Not so the debt ceiling, which we are set to hit the day this paper comes out. It verges on the treasonous that we are, without a resolution to raise it, yet again so perilously close to default. The last time we toyed with not upping our debt limit, in 2011, the result was a downgrade of our credit rating for the first time in this country’s history and a cost to the taxpayer of an estimated $1.3 billion in increased interest. Of course, we did raise the ceiling, but in approaching it so closely the damage was done. Again, self-inflicted. And this from the party that has traditionally billed itself as that of fiscal responsibility!
This isn’t America–or is it? Is this what we’ve become?

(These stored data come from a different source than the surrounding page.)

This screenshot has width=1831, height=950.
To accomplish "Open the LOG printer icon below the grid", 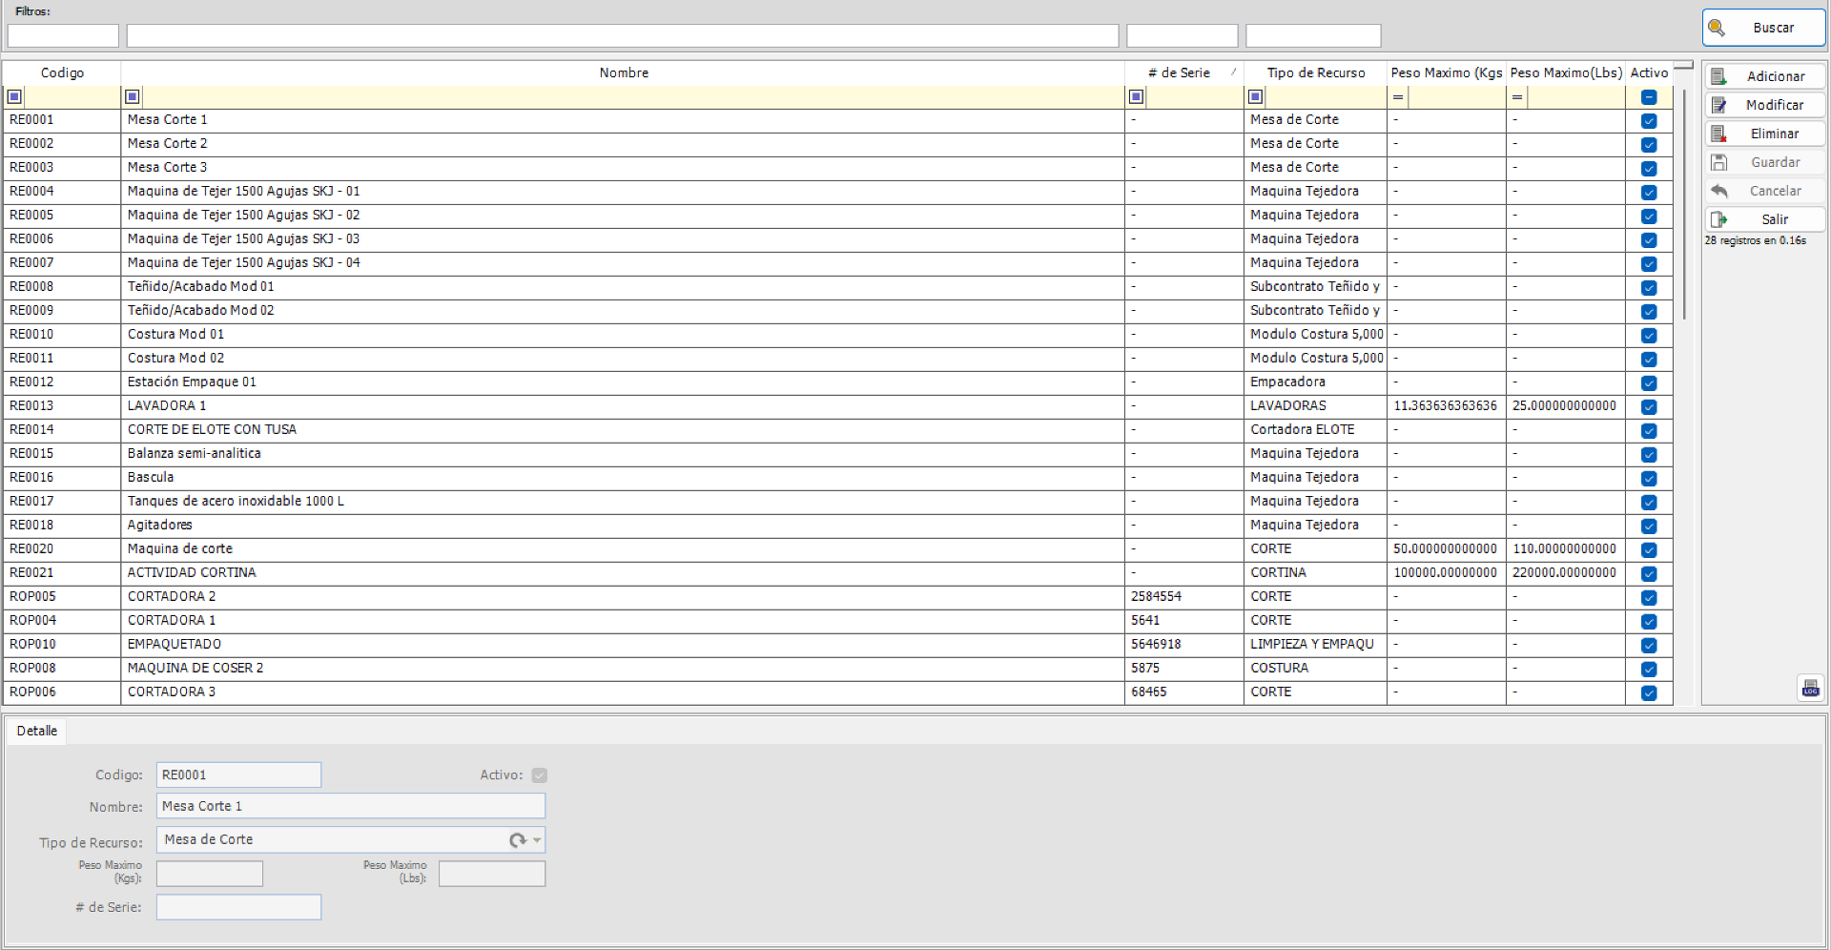I will (x=1811, y=688).
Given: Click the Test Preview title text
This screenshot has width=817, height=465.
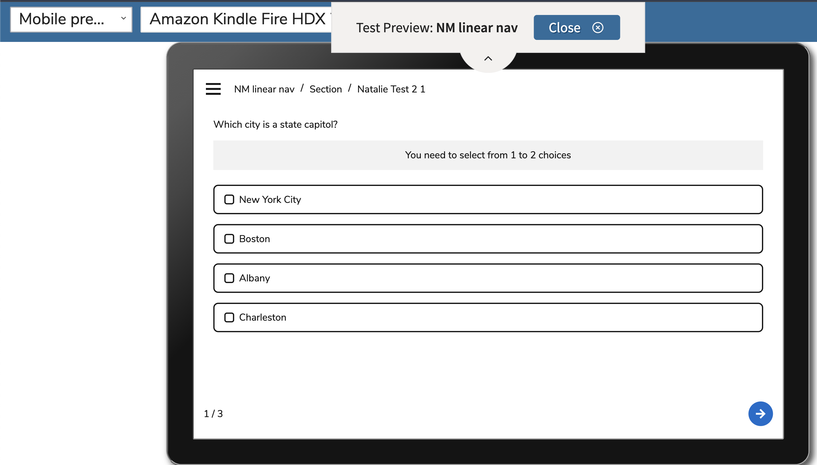Looking at the screenshot, I should pos(436,28).
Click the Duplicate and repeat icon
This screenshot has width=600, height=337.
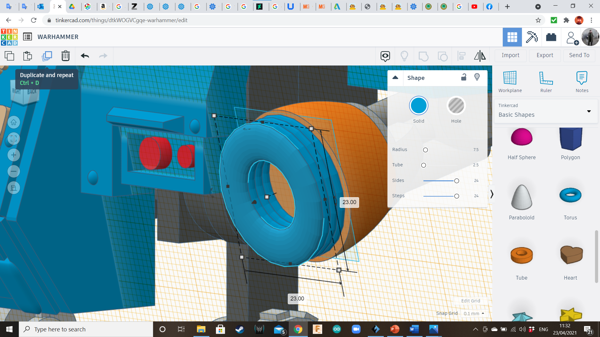(47, 56)
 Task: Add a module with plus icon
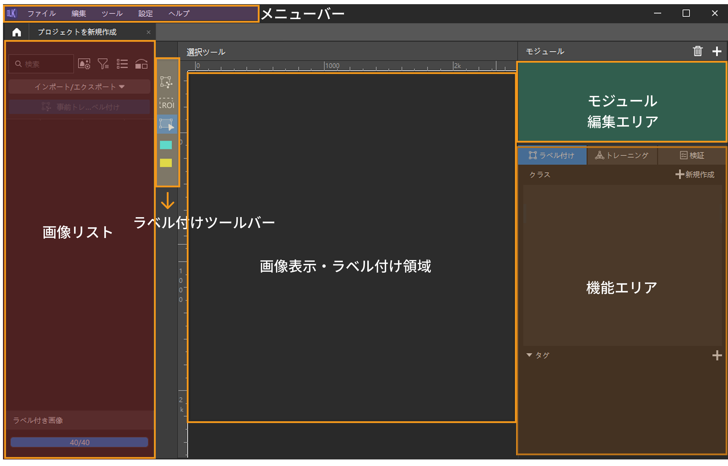716,51
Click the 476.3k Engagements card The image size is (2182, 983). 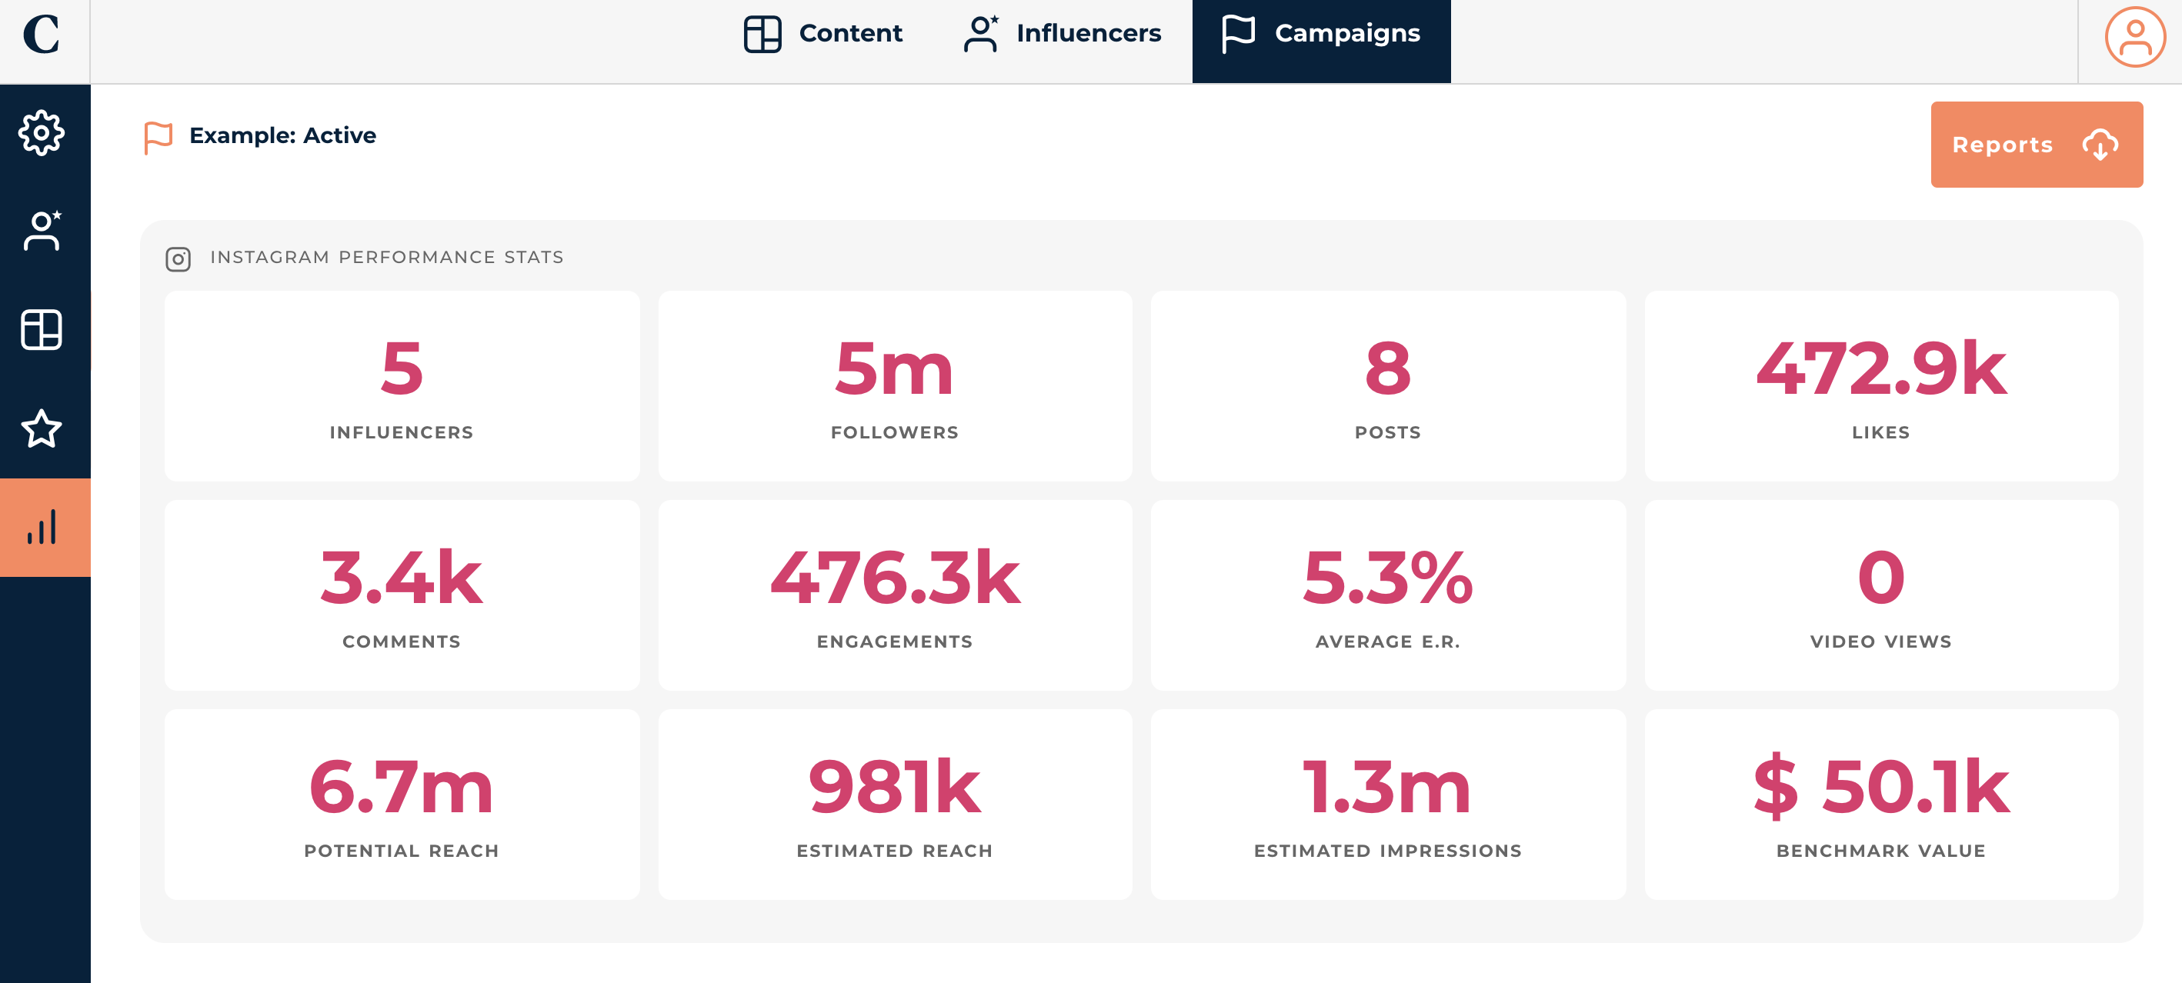[x=894, y=595]
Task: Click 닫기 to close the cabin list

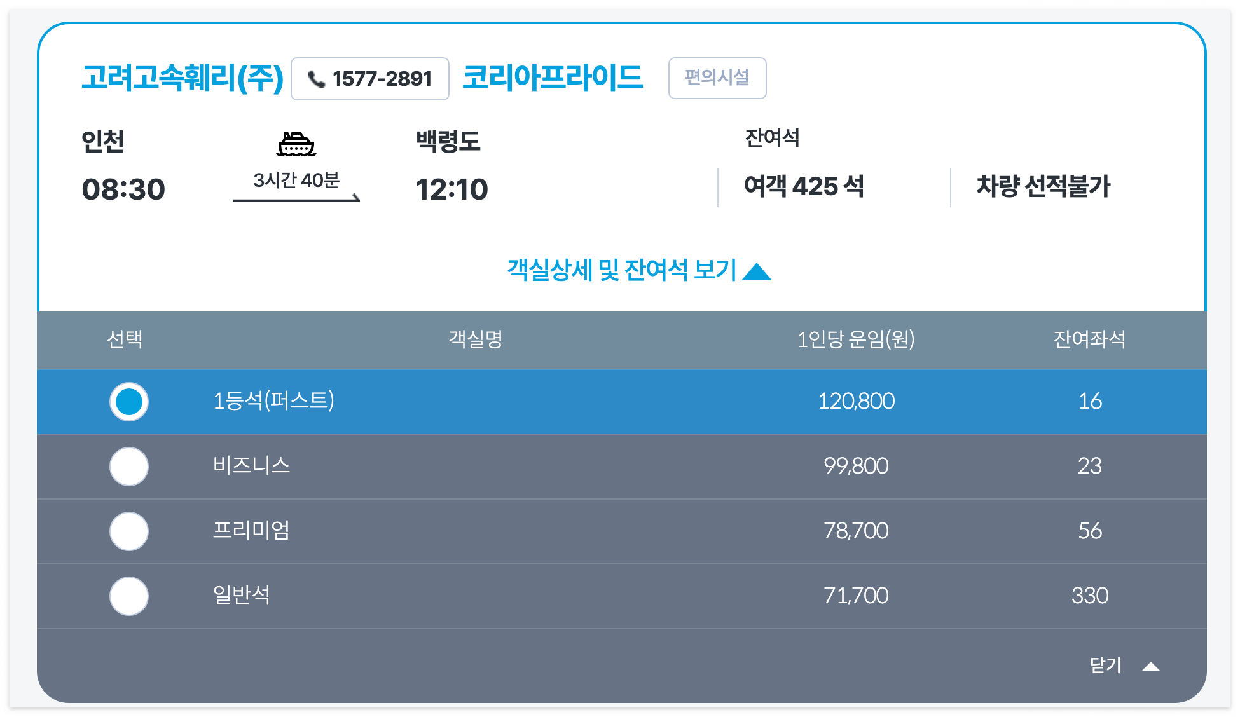Action: (x=1106, y=666)
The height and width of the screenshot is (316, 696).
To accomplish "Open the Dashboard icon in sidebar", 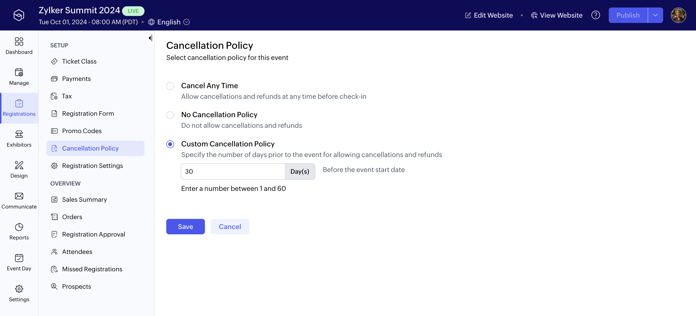I will coord(19,42).
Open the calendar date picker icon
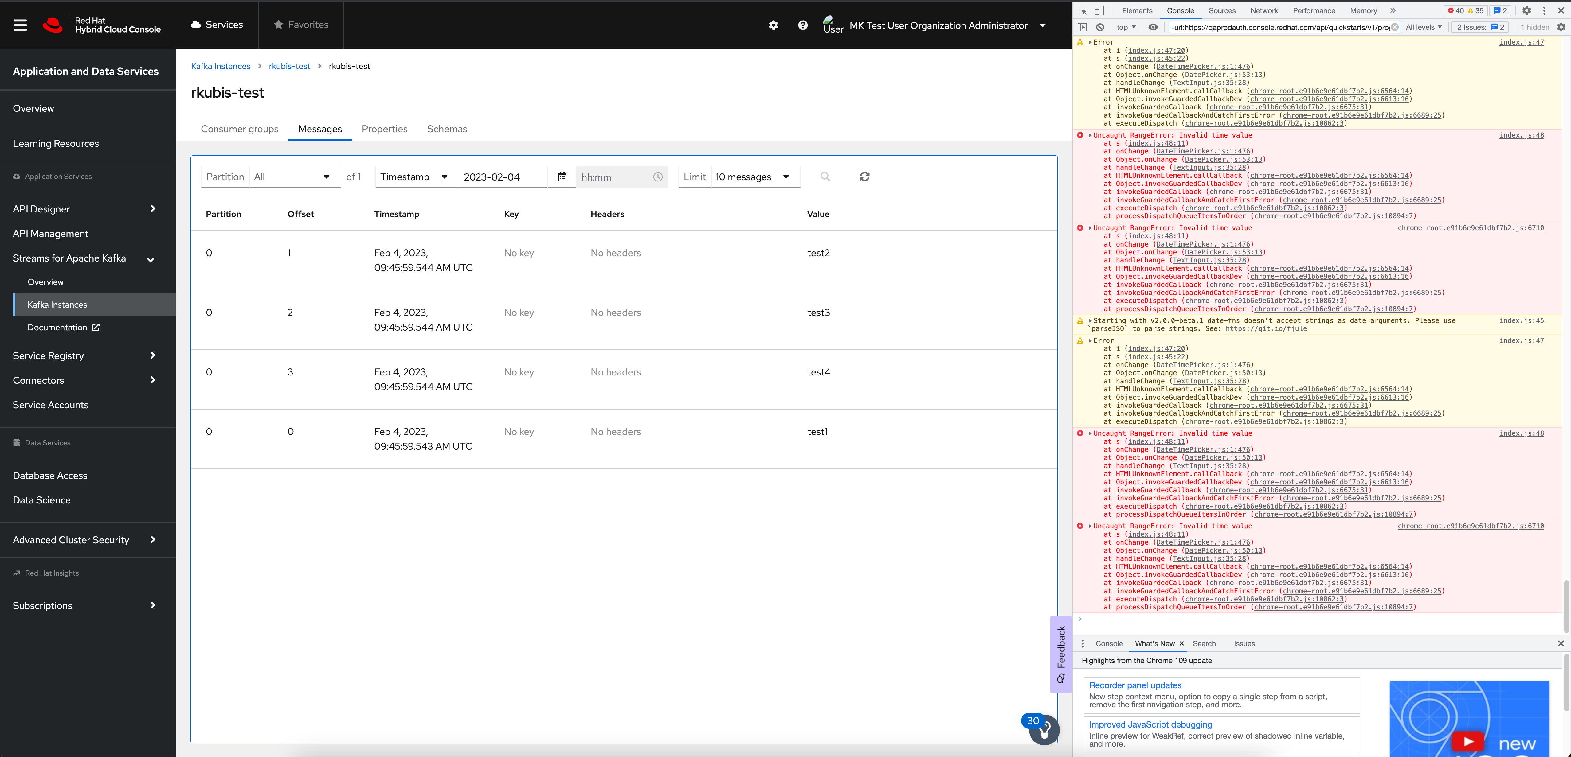This screenshot has height=757, width=1571. click(x=562, y=177)
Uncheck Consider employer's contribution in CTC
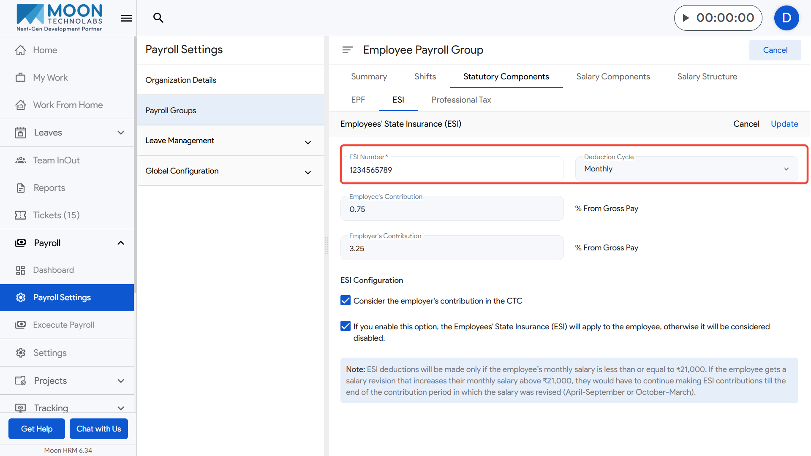This screenshot has width=811, height=456. coord(346,301)
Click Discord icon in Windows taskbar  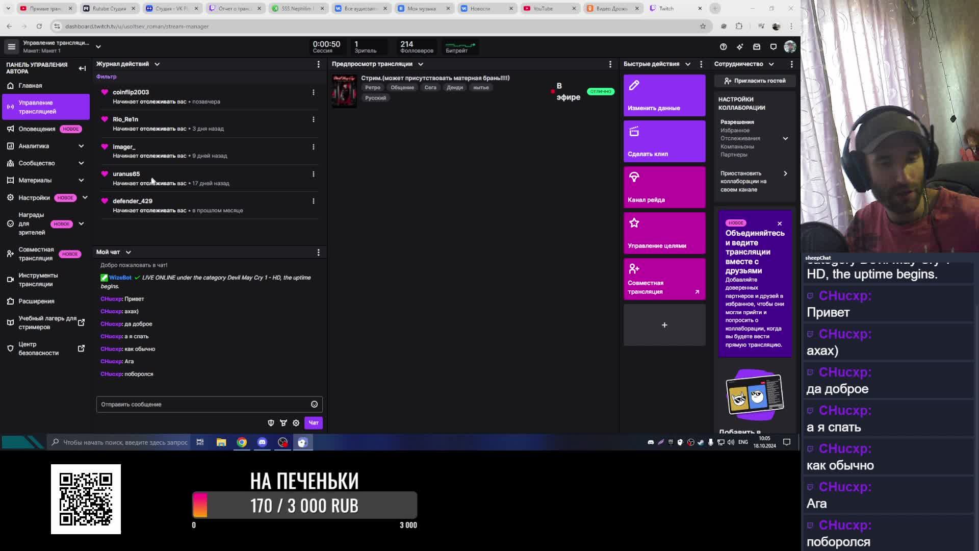point(262,442)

Are we the globe-leading superpower, which after World War II imposed a pax Americana on a broken world, or are we 300 million hostages to some fifty-odd House crackpots? Yet it’s not merely our own citizenry in the balance: Where is the “full faith and credit” of the United Sates if it defaults, and where does that leave the global economy?
This is the handgrenade that the Tea Party has rolled under the dinner table. Yes, it’s a huge problem for every economy, and ours in particular, but it may be an extinction event for the Republicans–who are predominantly blamed for the current impasse. In failing to reign in the Tea Party, the Republicans have become controlled by them–and now, with Congress enjoying an historically low 13% approval rating, the future of the right in this country looks to be fracturing. I see a more traditional, if toothless, Republican minority hedged in Congress by Tea Party ideology on one side and by a Democratic majority on the other.
This is how the 2014 mid-term elections look to me: The Republicans will be routed. They are dragging behind them a legacy of blackmail and obstruction which has finally, with this federal government shut down and looming debt crisis, showed itself to be untenable and will likely cause the U.S. taxpayer billions. It’s incalculable what it will cost the world as a whole. Picture it like this. If you took a long road trip with a group of friends, only one of whom was allowed to drive, and this friend had to stop every five miles to legislate your route, he’d be out of the car before the car got out of the county.
It’s time to throw the Tea Party out of the car.